Exercise goal | In the white paper on highly automated vehicles, rewrite the paragraph beginning "After more than a decade" as a short bulleted list that keeps its main facts.

Extract provided |
* * * * * * * * *

Challenges of engineering safe and secure highly automated vehicles (White Paper)

BIB
Nadja Marko andEike Möhlmann andDejan Nickovic andJürgen Niehaus andPeter Priller andMartijn Rooker
After more than a decade of intense focus on automated driving, we are still facing huge challenges for the vision of fully autonomuous driving to become a reality. The same ‘disillusionment’ is true in many other domains, in which autonomuous Cyber-Physical Systems (CPS) could considerably help to overcome societal challenges and be highly beneficial to society and individuals. Taking the automotive domain – i.e., highly automated vehicles (HAV) – as an example, this paper sets out to summarize the major challenges that are still to overcome for achieving safe, secure, reliable and trustworthy highly automated resp. autonomous CPS. We constrain ourself to technical challenges, acknowledging the importance of (legal) regulations, certification, standardization, ethics, and societal acceptance, to name but a few, but not providing any insights as this is beyond the scope of this paper. Four challenges have been identified as being the main obstacles to realizing HAV: Realization of continuous, post-deployment systems improvement, handling of uncertainties and incomplete information, verification of HAV with machine learning components, and prediction. Each of these challenges is described in detail, including sub-challenges and, where appropriate, possible solutions to overcome them. By working together in a common effort between industry and academy and focussing on these challenges, the authors hope to contribute to overcome the ‘disillusionment’ for realizing HAV.

* * * * * * * * *

Data shown |
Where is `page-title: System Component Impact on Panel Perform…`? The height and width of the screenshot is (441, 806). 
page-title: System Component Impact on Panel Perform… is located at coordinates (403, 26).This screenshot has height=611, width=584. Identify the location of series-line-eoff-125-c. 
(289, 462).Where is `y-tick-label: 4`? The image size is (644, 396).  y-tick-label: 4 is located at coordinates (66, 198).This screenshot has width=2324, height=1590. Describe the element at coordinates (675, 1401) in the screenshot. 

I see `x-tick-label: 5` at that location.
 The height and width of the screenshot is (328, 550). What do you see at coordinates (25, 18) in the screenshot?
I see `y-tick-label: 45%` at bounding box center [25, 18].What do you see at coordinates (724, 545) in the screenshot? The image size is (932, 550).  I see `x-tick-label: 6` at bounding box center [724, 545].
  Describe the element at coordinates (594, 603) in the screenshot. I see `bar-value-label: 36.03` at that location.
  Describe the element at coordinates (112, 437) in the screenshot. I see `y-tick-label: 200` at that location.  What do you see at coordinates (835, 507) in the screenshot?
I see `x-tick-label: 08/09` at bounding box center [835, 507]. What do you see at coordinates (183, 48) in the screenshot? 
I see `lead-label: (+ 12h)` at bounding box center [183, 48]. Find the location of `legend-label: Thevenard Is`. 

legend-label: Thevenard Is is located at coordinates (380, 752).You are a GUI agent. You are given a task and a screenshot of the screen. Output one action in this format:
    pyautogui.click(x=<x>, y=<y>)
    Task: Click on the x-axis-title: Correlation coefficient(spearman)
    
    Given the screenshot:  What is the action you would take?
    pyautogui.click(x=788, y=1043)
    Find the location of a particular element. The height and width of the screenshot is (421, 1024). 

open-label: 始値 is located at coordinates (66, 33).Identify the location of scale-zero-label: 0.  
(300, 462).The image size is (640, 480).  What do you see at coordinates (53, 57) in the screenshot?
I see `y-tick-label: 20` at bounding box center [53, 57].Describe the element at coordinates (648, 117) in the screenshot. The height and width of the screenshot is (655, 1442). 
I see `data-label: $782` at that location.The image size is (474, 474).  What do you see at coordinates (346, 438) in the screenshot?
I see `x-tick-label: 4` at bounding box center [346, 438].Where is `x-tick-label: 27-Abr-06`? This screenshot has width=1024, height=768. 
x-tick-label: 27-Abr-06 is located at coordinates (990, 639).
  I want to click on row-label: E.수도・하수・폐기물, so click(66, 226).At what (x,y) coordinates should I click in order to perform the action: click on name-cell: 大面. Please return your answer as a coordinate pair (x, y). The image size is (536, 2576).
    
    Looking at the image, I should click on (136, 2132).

* * * * * * * * *

Exercise solution |
- After more than a decade of intense focus on automated driving, fully autonomous driving still faces huge challenges. The same "disillusionment" applies in other domains where autonomous Cyber-Physical Systems (CPS) could greatly benefit society and individuals.
- Using highly automated vehicles (HAV) as its example, the paper summarizes the major challenges to achieving safe, secure, reliable and trustworthy highly automated or autonomous CPS.
- It covers only technical challenges. Regulation, certification, standardization, ethics and societal acceptance are acknowledged as important but are beyond its scope.
- It identifies four main obstacles:
  - continuous, post-deployment system improvement
  - handling uncertainties and incomplete information
  - verifying HAV with machine learning components
  - prediction
- Each challenge is described in detail, with sub-challenges and, where appropriate, possible solutions.
- Through a common effort between industry and academia, the authors hope to help overcome the "disillusionment" about realizing HAV.